Marcel Brands

Personal information
- Full name: Martinus Wilhelmus Brands
- Date of birth: 16 March 1962 (age 64)
- Place of birth: Den Bosch, Netherlands
- Position: Centre midfielder

Team information
- Current team: PSV (CEO)

Youth career
- 0000–1980: Den Bosch

Senior career*
- Years: Team / Apps / (Gls)
- 1980–1984: Den Bosch / 59 / (4)
- 1984–1986: RKC / 62 / (8)
- 1986: NAC / 18 / (0)
- 1987–1988: → RKC / 52 / (24)
- 1988–1990: Feyenoord / 60 / (6)
- 1990–1997: RKC / 232 / (29)
- 1997–1998: OJC Rosmalen
- Total:  / 484 / (71)

Managerial career
- 1997: RKC (commercial manager)
- 1997–2000: RKC (technical director)
- 2000–2005: RKC (chief executive officer)
- 2005–2010: AZ (technical director)
- 2010–2018: PSV (technical director)
- 2018–2021: Everton (director of football)
- 2022–: PSV (chief executive officer)

= Marcel Brands =

Dutch former professional footballer

Marcel Brands (born 1962) is a Dutch retired footballer who is currently CEO of Eredivisie club PSV Eindhoven.

== Playing career ==
Born in 's-Hertogenbosch, Brands started his playing career at local club FC Den Bosch. He also played for NAC Breda and Feyenoord, and made over 350 appearances for RKC Waalwijk, encompassing two separate spells.

== Non-playing career ==
After retiring he became technical director at RKC Waalwijk and appointed Martin Jol as club manager. In 2005 he moved to join AZ, along with manager Louis van Gaal, and in 2008-09 the club went on to win only their second ever Eredivisie title.

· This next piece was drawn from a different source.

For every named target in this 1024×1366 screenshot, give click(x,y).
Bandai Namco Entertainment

Brands moved to PSV in 2010 to improve the club's transfer strategy and youth development. He would spend eight years with the club, in which time they won three Eredivisie titles, three Johan Cruyff Shields and one KNVB Cup. In May 2018 he joined English club Everton, replacing Steve Walsh as their director of Football. On 5 December 2021, Brands left the club with immediate effect.